The Miserable Mill (A Series of Unfortunate Events #4)
By: Lemony Snicket (Daniel Handler)
Published: April 15, 2000
The Rundown: The Baudelaire orphans are once again sent to a new guardian, a chain-smoking entrepreneur known as “Sir.” Sir, not being the paternal type, offers them a deal: work in his lumber mill, and he’ll protect them from Count Olaf. Strangely, Count Olaf is nowhere to be found. Has he finally given up on obtaining the Baudelaire fortune? Or is he merely biding his time?
Don’t Get Strung Out by the Way I Look: Of the covers so far, this one is the weakest. Most of the cover is taken up by Klaus’s face. In the background, Violet is shouting and waving, trying to get his attention. This tableau hints at one of the conflicts of the novel, so it is apropos. However, Klaus Baudelaire looks almost exactly like Harry Potter. He even has Harry’s cracked glasses. Drawing comparisons between A Series of Unfortunate Events and Harry Potter is probably unwise, because the latter is definitely superior.
The Good Guys: Normally, Violet foils Olaf’s plans using her inventions, while Klaus uncovers important information through research. This novel switches things up: when Klaus is incapacitated, Violet has to do the research herself. It’s a role she’s not comfortable with, and she has difficulty understanding what it is she’s reading, but prevails through sheer ingenuity. Similarly, while Violet is busy fighting Olaf and his henchman, Klaus must think of an invention in seconds. What he comes up with isn’t great, and doesn’t even work the way it’s supposed to. It was nice to see the two Baudelaires being challenged in a this way.
The Bad Guys: Snicket seems to realize that Count Olaf is not a strong enough villain to carry the series, because this novel has two other antagonists: Dr. Orwell and Sir. Dr. Orwell runs an optometry practice next to Lucky Smells Lumbermill. The building’s architecture just so happens to resemble the eye tattooed on Olaf’s ankle. Coincidence? I think not! Meanwhile, Sir is a 19th century robber baron who pays his employees in coupons. He does not care for the children in the slightest: he just wants cheap labor for his mill.
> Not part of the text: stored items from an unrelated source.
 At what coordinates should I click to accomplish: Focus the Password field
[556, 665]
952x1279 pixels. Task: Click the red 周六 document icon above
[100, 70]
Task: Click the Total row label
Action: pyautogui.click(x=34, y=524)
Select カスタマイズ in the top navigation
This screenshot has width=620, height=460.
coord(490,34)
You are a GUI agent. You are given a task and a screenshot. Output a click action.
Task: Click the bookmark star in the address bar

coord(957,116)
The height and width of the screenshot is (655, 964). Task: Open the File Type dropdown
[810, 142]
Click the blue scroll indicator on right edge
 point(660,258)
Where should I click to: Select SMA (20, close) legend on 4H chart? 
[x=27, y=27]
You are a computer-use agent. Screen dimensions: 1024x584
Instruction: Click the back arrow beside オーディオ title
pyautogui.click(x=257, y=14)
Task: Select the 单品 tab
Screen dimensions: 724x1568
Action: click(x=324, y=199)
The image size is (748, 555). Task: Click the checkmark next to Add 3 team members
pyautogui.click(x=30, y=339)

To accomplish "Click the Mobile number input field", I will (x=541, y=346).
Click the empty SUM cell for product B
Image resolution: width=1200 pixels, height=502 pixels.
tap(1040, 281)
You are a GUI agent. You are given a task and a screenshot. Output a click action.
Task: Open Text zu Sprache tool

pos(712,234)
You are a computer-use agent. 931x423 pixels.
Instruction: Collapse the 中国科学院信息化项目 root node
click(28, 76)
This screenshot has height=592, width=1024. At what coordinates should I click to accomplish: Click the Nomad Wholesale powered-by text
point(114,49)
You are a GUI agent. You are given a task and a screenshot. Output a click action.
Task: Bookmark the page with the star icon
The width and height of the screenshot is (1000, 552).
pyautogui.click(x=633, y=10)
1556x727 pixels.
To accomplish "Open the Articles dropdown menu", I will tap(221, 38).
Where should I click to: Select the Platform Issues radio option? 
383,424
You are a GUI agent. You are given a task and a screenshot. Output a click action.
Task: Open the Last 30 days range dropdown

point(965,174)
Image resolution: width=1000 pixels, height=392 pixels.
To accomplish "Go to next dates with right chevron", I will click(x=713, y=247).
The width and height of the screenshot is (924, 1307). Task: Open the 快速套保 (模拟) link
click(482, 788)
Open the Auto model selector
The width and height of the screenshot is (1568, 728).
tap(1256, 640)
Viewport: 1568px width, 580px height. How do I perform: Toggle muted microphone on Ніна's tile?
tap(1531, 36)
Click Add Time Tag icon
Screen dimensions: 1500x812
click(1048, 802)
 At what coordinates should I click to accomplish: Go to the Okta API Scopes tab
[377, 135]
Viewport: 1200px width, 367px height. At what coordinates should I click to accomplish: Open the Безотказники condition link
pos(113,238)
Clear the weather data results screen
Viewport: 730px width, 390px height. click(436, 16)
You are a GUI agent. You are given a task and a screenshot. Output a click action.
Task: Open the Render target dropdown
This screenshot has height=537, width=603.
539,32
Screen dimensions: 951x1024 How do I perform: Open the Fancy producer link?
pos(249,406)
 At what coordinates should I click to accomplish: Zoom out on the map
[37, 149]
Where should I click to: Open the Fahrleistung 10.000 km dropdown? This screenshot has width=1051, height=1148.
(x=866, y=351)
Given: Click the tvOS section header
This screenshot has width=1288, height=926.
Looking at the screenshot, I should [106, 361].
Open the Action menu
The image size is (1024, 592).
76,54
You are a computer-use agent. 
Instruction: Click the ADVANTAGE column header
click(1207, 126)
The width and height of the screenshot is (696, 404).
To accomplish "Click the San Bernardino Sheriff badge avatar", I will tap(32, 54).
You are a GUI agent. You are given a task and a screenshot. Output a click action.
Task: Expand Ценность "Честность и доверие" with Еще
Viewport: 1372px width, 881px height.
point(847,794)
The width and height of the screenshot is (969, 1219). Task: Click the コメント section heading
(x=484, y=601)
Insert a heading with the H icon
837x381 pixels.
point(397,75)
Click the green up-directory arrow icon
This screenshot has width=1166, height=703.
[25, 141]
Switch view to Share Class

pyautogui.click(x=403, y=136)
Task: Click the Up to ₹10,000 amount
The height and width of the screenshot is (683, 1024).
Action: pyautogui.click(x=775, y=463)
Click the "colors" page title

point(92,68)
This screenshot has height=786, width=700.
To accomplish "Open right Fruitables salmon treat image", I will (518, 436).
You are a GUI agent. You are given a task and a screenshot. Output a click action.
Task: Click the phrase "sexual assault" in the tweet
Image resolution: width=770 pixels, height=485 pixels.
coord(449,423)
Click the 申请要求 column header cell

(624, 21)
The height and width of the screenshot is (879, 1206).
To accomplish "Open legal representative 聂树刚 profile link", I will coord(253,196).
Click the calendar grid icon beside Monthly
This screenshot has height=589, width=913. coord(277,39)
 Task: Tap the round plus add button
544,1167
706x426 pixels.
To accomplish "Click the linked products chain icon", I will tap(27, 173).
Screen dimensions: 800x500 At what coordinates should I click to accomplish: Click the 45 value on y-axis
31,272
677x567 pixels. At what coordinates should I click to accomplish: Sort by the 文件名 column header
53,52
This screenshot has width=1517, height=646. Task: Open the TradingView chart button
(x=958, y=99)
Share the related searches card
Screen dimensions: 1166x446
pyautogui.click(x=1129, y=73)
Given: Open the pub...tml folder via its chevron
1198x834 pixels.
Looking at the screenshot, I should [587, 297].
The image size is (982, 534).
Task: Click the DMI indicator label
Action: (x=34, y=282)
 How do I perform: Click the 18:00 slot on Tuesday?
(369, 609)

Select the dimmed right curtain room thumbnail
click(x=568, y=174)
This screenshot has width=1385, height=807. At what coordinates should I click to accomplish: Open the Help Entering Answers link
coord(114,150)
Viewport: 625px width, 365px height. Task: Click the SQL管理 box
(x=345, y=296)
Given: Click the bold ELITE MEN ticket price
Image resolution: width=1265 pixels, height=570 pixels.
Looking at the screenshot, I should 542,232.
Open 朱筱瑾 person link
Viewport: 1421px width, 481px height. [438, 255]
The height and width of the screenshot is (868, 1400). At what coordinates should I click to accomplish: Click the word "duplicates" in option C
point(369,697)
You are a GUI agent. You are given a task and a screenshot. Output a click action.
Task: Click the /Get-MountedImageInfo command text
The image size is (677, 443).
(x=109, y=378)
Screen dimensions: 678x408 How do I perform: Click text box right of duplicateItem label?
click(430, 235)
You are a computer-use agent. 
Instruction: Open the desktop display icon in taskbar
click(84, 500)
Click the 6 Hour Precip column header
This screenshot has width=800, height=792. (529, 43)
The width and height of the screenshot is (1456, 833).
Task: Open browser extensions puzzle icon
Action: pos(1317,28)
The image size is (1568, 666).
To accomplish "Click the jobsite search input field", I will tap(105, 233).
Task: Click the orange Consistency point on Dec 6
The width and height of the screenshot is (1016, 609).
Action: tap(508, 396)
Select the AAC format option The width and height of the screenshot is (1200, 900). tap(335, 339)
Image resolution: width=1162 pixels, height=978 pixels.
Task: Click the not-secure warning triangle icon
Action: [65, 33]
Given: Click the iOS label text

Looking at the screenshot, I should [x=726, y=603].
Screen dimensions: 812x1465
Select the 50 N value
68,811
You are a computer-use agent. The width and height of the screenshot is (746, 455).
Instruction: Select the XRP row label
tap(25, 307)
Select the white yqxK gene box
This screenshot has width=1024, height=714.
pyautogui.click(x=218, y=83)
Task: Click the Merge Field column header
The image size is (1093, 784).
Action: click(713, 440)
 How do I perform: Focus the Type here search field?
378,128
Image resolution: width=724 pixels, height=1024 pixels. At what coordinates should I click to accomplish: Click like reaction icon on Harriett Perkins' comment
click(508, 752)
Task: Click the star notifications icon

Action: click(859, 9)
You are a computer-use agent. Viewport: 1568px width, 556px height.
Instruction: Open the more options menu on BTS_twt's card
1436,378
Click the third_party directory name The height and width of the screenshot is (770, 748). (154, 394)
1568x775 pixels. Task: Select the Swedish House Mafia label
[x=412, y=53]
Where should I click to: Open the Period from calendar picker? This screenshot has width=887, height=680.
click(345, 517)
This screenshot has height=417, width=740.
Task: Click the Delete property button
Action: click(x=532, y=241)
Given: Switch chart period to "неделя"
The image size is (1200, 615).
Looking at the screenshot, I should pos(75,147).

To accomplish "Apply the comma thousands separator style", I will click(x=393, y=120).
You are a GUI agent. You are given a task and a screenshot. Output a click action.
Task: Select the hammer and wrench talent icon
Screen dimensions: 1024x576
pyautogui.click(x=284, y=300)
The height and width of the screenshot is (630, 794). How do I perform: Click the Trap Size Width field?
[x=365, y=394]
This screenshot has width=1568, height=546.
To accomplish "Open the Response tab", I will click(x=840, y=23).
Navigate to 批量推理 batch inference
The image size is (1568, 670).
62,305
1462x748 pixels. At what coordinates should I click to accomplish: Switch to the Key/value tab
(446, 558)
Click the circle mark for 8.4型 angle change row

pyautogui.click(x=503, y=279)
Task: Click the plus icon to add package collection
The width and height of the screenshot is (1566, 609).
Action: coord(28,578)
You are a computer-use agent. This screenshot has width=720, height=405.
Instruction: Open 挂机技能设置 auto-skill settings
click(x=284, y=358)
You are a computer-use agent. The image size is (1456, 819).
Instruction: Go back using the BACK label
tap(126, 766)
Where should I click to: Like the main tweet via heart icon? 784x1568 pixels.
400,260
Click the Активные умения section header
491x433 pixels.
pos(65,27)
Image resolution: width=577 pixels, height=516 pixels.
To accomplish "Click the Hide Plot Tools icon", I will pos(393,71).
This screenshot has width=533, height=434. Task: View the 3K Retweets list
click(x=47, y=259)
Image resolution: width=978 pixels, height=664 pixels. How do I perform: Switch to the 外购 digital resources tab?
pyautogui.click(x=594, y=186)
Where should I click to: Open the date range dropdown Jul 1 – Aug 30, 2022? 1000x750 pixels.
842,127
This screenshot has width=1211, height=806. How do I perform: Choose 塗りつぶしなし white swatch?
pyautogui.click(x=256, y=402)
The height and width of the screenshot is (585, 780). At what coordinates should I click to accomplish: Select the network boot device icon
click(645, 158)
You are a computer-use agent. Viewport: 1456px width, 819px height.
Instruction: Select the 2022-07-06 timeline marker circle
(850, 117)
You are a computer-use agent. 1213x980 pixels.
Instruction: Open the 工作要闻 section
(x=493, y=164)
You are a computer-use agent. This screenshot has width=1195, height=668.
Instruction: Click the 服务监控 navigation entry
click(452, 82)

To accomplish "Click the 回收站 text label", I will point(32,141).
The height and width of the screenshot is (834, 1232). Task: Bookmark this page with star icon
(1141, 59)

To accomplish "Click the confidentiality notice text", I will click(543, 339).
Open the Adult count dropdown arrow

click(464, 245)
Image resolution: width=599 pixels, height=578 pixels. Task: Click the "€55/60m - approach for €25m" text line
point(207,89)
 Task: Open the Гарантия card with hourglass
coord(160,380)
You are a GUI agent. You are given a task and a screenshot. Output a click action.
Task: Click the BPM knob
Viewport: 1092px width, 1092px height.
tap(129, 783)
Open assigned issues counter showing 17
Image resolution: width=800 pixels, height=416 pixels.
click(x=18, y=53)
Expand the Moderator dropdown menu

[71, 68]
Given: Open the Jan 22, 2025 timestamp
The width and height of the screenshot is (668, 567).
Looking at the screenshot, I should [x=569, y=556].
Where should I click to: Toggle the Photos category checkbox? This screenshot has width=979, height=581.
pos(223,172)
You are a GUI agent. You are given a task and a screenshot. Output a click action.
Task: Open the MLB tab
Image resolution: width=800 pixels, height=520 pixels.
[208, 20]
What a Wonderful World: Lucky Smells Lumbermill is seedy and disgusting. Because Sir is too cheap to pay for paint, all of the signs in the mill are written in chewed gum. The room the orphans share with the other mill workers lacks windows, so someone drew windows on the wall in marker. Charles, Sir’s partner, has convinced Sir that the workers need a library, but it only has three books in it, and none of them are particularly interesting. Lucky Smells brings to mind the shabby Count Olaf, who in a previous installment, blew his nose on a herpetologist’s curtains.
Lucky Boy: Just as the story was beginning to become repetitive, Snicket decided to change things up. This is the first novel in the series where Count Olaf does not immediately appear to try and steal orphan’s fortune. Instead, the novel focuses on the miserable conditions in the mill and Klaus’s strange behavior after visiting Dr. Orwell. Olaf’s location and role in the events is not immediately clear. This lends a sense of mystery and dread to the novel.
Chewed Gum: No matter who the secondary antagonists are, it’s always Count Olaf who is after the orphan’s fortune. The title of the series would be more apt if what happened to the orphans really was just a series of unfortunate events. As it is now, it feels like everything would be fine in the children’s lives if only Olaf were not around. It’s far more disturbing to think that the world is an inherently capricious place than to think that your life is bad only if one guy has it out for you.
Does it Represent…
Women: Many horrifying things happen in this novel, but the worst part was where I assumed Dr. Orwell was a man.
People of Color: Uh… there are some in the Netflix series. Does that count?
LGBT People: Shockingly, yes. Charles is not merely Sir’s business partner: he’s also his lover. Now, because this was a children’s novel published in 2000, it is never explicitly stated that the two are a couple. In fact, it is only obliquely implied. For example, one hint comes when Charles says he wants the orphans to live with Sir and not work in the mill; that way, they will really be part of the family. This statement makes sense only if Charles and Sir are already a family.
The Disabled: Nein.
Memorable Quote: “I’m sure you have heard it said that appearance does not matter so much, and that it’s what’s on the inside that counts. This is, of course, utter nonsense, because if it were true then people who were good on the inside would never have to comb their hair or take a bath, and the whole world would smell even worse than it already does.”
Recommended for: People who like dry humor and watching horrible things happen to helpless children. An infant is almost impaled on a sword!